■ PROBLEM ■
Using the listing below, show all lines that hold the word "computer".
━━━━━━━━━━
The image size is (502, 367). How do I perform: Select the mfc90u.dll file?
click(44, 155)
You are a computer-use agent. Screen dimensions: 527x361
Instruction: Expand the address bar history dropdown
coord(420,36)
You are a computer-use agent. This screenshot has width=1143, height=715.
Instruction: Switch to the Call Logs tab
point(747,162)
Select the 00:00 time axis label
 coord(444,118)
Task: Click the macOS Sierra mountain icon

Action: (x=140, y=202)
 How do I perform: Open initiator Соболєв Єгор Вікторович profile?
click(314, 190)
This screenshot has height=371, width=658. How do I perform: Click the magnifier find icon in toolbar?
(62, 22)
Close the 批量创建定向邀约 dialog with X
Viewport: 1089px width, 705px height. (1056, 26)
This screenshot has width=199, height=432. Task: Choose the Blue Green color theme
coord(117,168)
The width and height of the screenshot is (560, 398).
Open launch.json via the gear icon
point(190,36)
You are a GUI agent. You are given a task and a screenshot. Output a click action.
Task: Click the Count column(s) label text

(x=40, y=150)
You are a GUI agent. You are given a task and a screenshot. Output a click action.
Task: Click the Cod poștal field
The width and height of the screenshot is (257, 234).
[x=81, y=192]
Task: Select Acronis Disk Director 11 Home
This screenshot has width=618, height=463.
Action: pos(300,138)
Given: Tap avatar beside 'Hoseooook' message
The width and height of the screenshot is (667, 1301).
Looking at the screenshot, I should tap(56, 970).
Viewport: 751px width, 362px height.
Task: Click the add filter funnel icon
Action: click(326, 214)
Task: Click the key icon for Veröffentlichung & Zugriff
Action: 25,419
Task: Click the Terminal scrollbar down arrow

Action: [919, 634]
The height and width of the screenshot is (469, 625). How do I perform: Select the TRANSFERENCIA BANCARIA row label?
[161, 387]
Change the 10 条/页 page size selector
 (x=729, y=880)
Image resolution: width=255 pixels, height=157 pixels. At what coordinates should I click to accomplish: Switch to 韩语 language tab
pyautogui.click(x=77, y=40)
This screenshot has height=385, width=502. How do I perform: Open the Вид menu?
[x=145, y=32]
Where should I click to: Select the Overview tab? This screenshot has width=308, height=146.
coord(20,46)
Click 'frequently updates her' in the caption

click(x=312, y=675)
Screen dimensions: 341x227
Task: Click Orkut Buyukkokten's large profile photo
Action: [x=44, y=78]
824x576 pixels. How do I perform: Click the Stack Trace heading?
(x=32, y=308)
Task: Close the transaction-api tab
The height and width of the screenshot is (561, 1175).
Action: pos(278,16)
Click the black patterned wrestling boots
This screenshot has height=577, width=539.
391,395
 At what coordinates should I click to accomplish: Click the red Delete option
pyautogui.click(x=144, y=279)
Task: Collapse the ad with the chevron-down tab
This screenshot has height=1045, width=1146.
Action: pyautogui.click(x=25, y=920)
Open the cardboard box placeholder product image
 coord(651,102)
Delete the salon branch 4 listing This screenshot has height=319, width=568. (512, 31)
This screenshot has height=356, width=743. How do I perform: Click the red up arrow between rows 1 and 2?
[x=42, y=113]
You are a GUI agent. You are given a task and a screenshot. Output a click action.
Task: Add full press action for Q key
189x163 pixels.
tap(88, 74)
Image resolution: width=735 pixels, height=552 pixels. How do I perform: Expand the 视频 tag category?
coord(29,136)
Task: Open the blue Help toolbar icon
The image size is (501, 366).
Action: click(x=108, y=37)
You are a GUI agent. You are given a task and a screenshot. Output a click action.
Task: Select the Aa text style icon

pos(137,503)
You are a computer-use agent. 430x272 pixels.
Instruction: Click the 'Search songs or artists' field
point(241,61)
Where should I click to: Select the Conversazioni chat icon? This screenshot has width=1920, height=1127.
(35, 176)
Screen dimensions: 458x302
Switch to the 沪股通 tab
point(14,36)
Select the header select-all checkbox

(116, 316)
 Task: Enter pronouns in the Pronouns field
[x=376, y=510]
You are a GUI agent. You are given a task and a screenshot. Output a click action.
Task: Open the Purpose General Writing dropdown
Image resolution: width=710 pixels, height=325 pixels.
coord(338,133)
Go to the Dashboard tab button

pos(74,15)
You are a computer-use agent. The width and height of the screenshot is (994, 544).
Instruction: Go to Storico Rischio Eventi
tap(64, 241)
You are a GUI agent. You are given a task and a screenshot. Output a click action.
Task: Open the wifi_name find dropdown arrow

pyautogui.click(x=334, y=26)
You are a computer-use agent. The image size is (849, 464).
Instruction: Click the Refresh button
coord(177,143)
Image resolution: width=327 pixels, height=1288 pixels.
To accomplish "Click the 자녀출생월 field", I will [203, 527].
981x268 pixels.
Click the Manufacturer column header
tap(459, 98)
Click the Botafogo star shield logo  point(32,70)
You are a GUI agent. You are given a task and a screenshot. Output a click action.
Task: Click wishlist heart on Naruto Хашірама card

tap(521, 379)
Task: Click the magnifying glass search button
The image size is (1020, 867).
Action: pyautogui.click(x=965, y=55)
━━━━━━━━━━
■ TASK RESPONSE ■
You are a computer-use agent. Screen dimensions: 527x361
You are a computer-use agent. This screenshot has width=1143, height=715.
You are a computer-use agent. 430x272 pixels.
You are a computer-use agent. The width and height of the screenshot is (994, 544).
You are a computer-use agent. The image size is (849, 464).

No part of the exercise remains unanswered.